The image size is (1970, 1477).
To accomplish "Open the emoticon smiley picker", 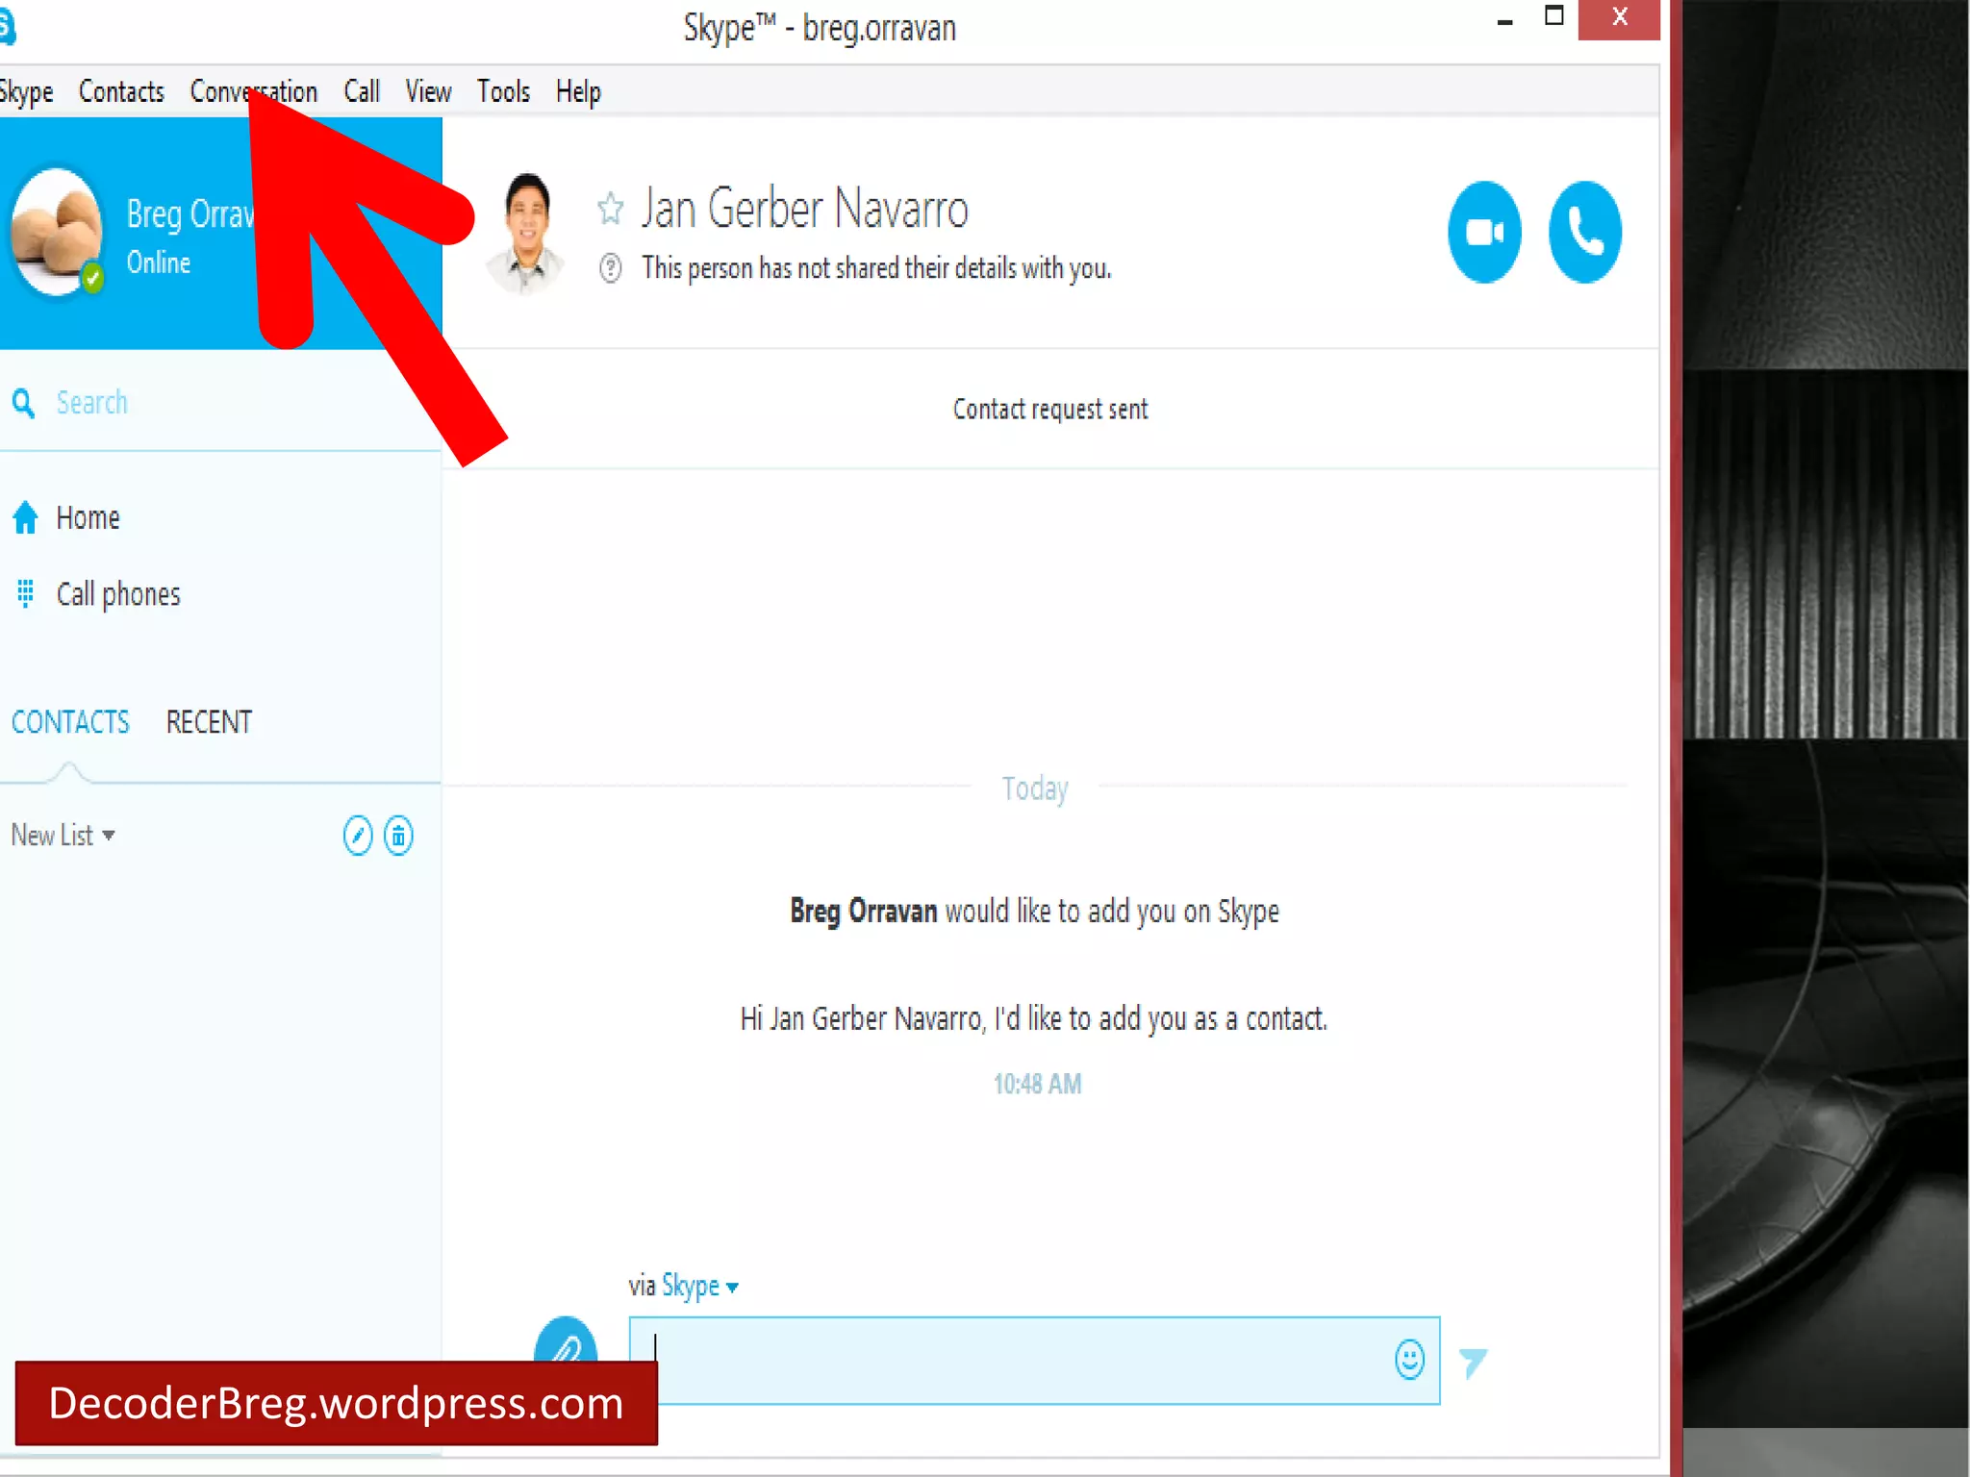I will 1409,1360.
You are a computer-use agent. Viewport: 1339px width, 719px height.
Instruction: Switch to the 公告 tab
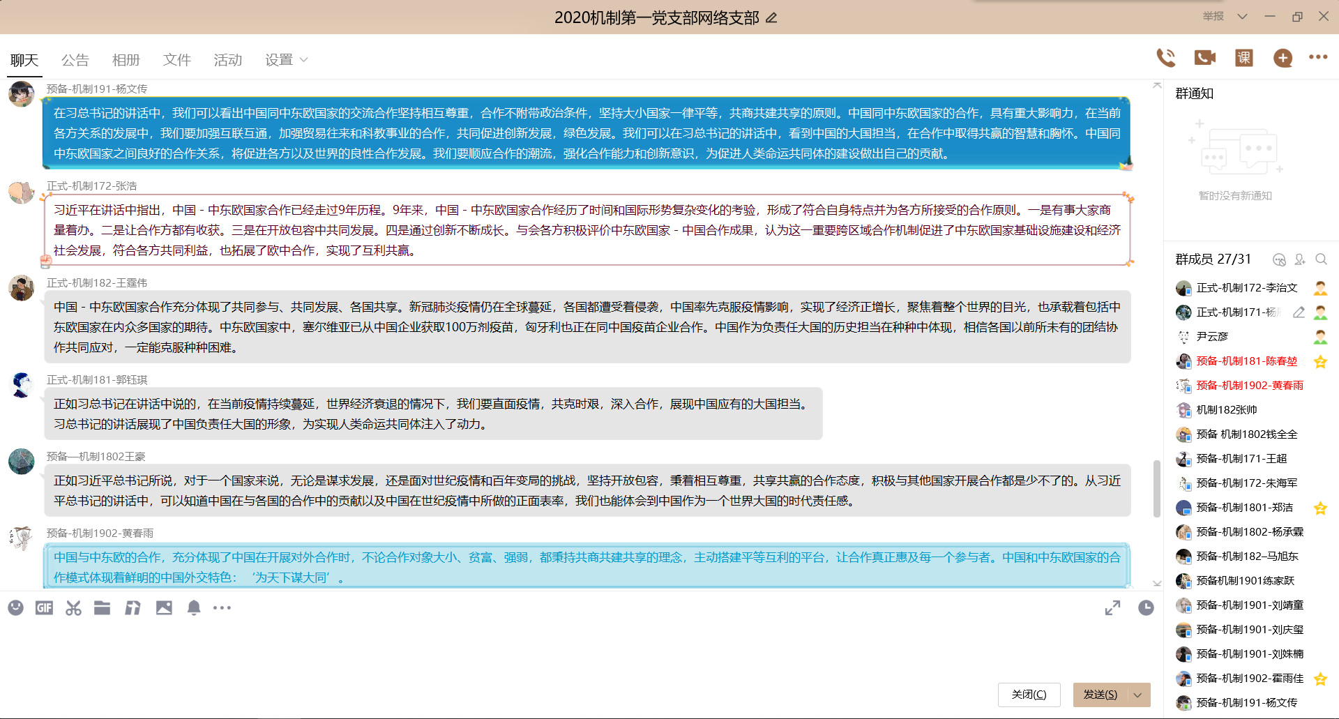(75, 60)
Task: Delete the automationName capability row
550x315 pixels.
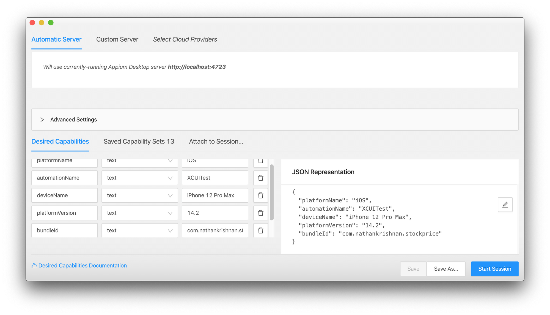Action: pos(260,178)
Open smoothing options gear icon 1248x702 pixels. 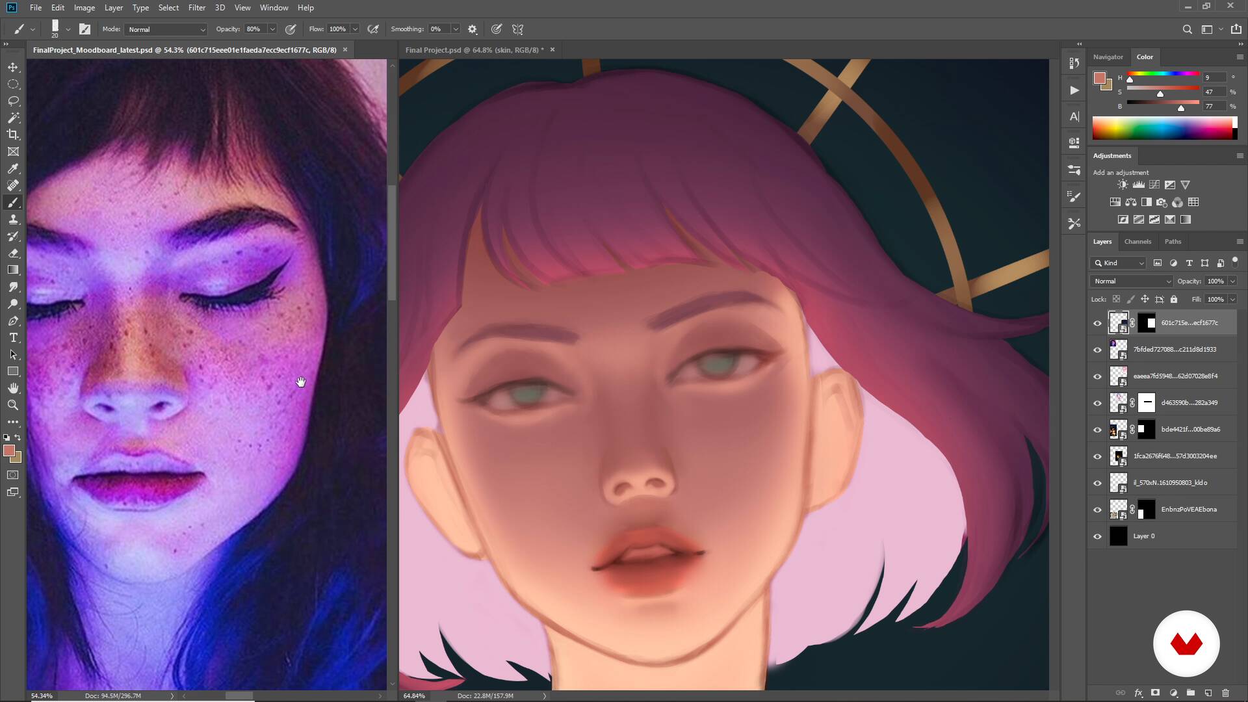click(x=473, y=29)
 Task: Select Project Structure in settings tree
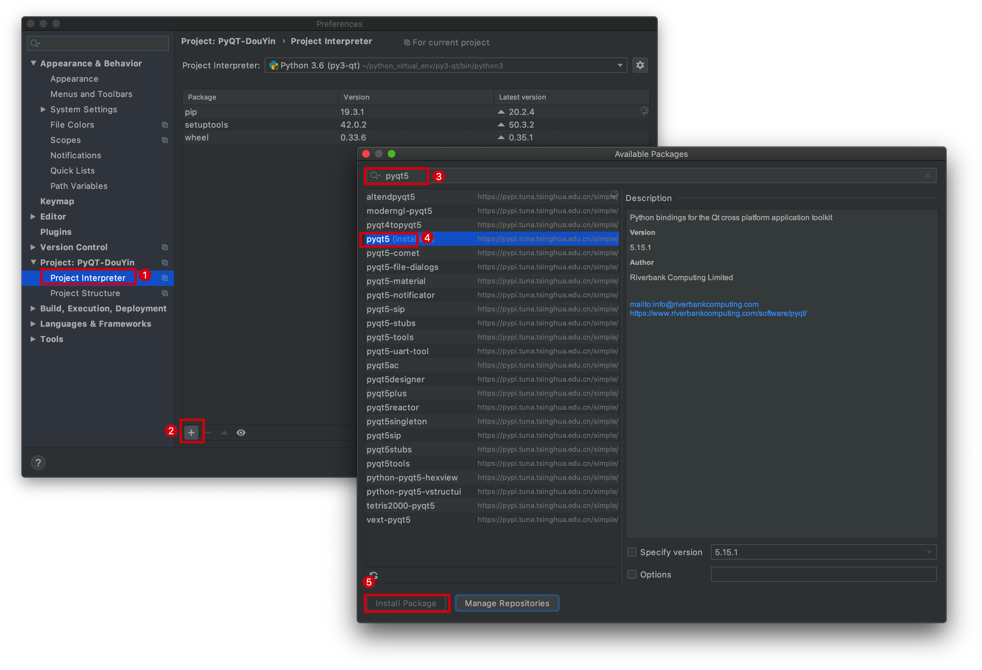coord(85,293)
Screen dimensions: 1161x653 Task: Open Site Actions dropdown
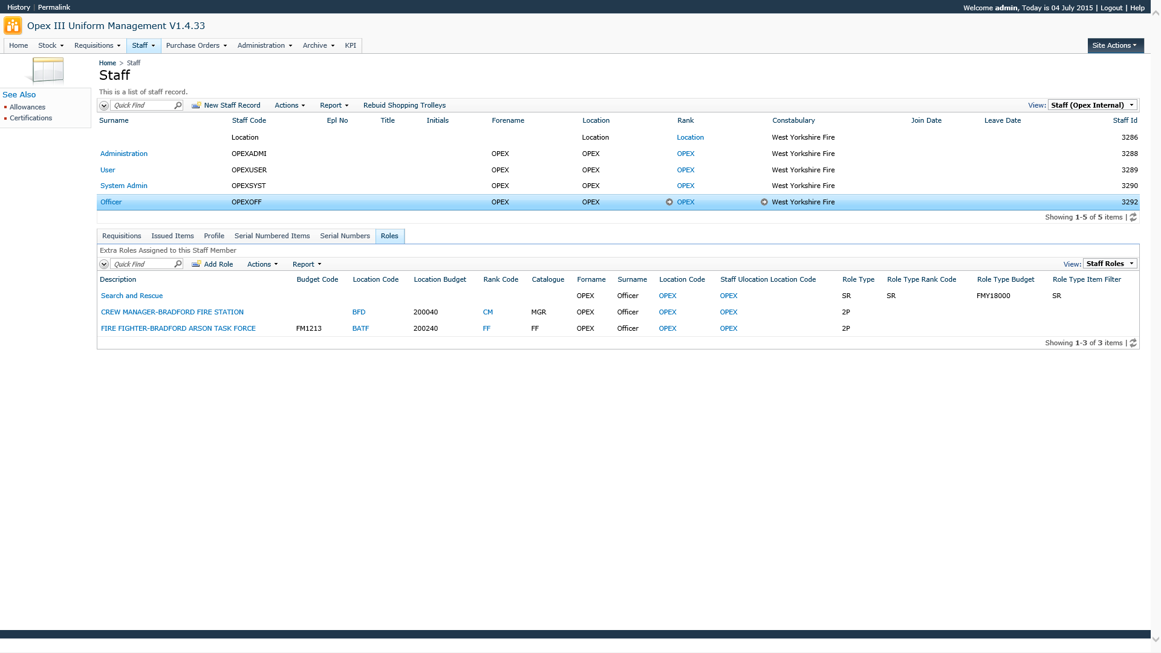coord(1114,45)
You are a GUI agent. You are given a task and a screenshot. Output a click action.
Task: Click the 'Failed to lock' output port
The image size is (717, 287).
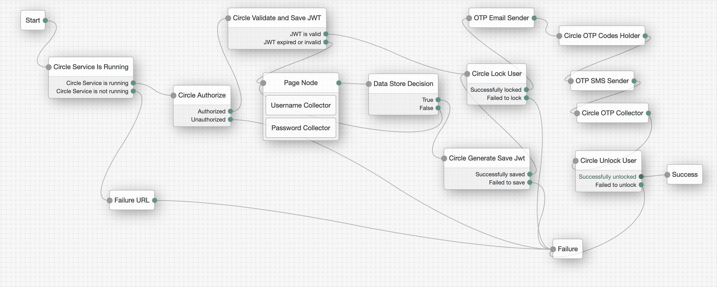coord(526,98)
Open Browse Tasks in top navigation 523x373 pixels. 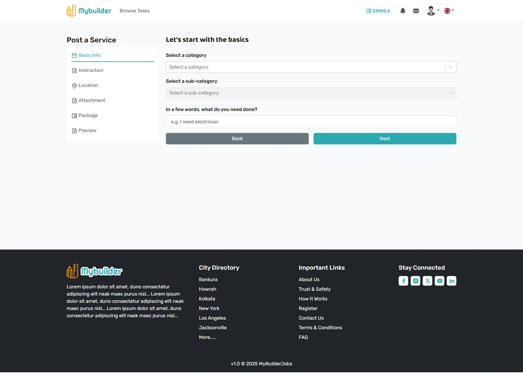click(x=134, y=11)
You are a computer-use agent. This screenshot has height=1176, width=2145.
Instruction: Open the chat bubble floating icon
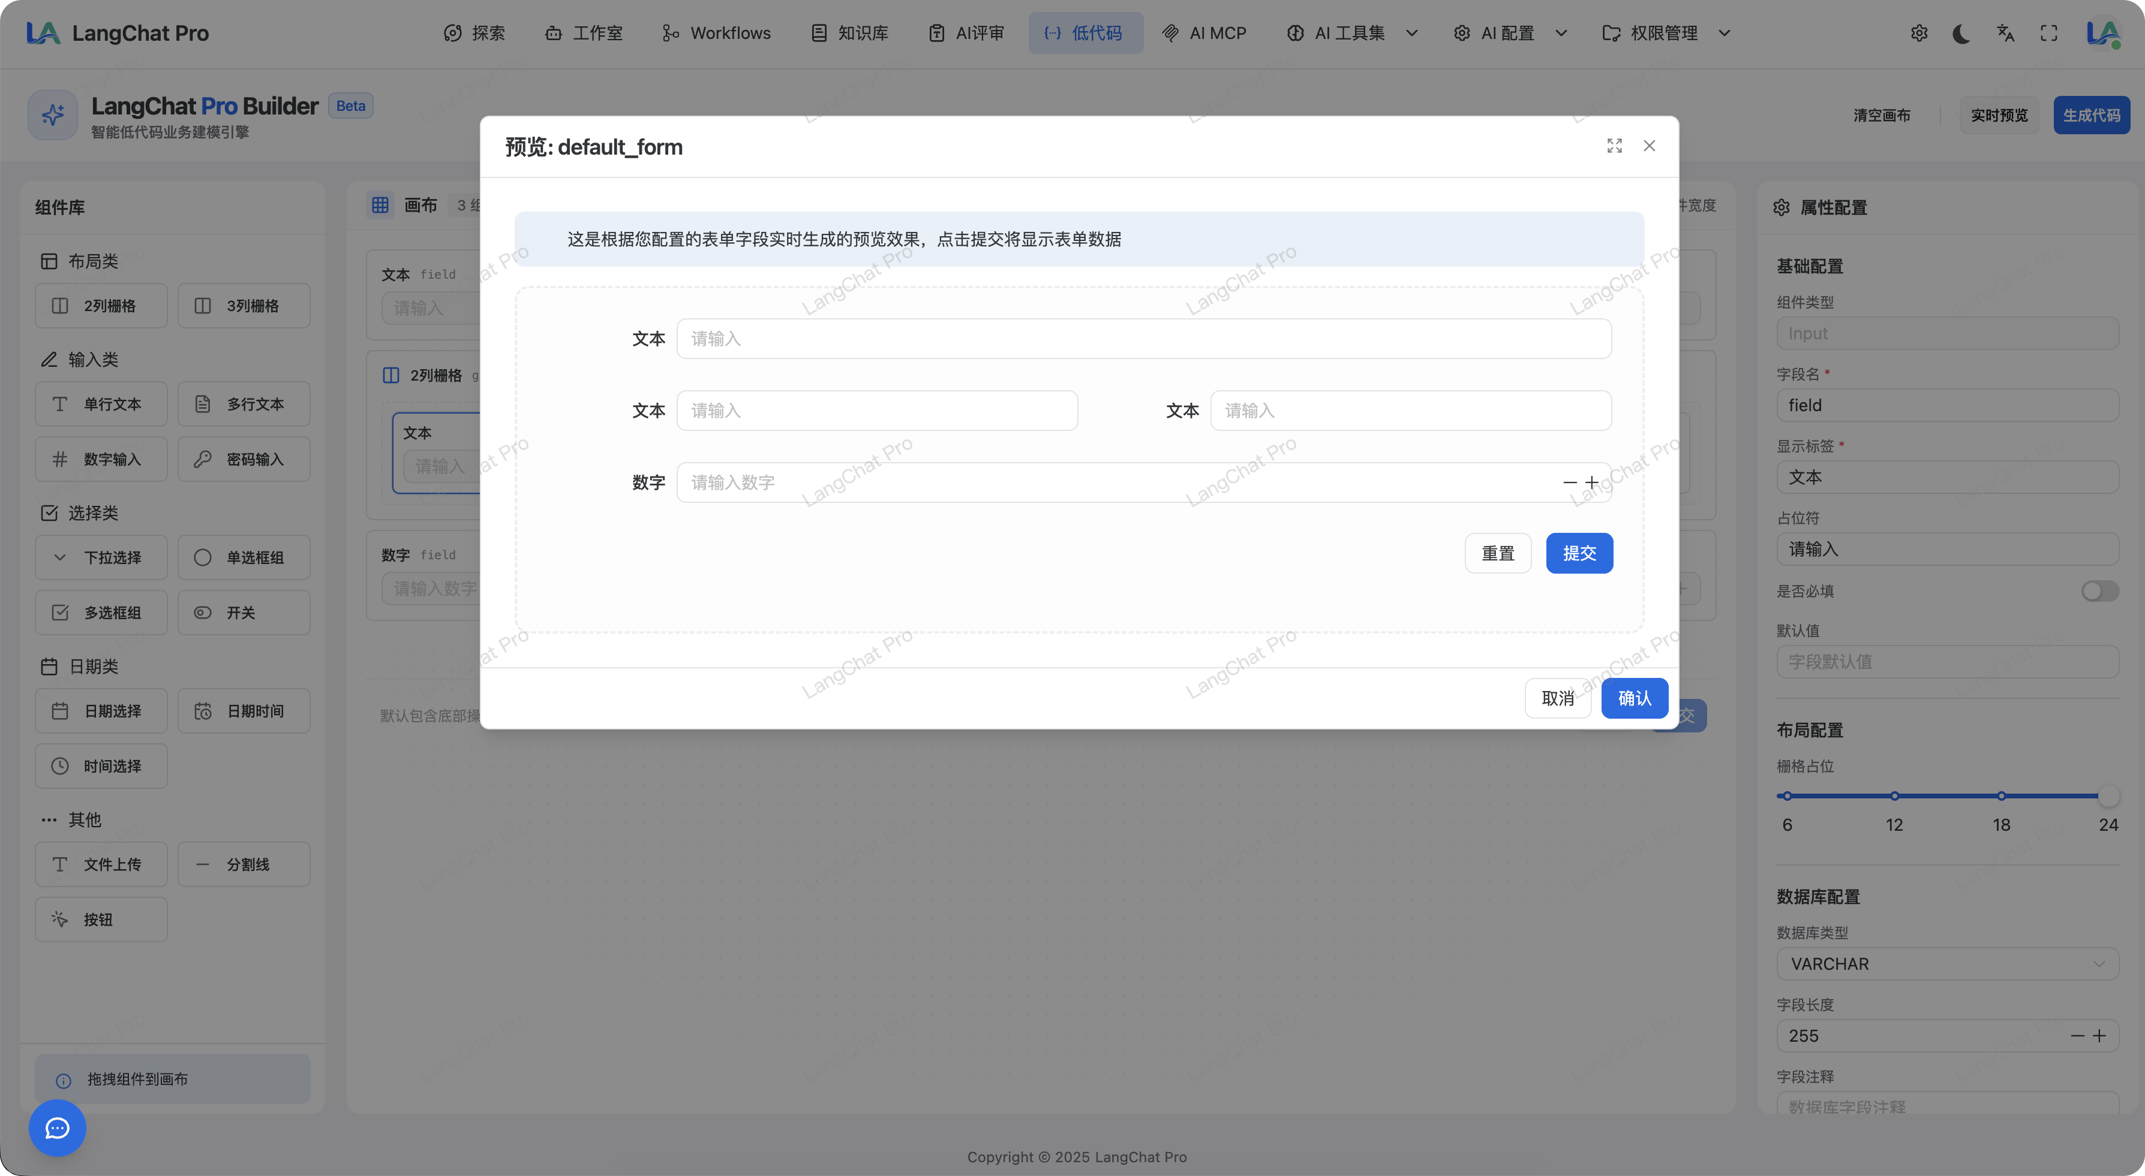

:: Assignment ::
From the data above, work out how many lines contain the string "height" and reply with only the number.

:: Solution to this exercise ::
2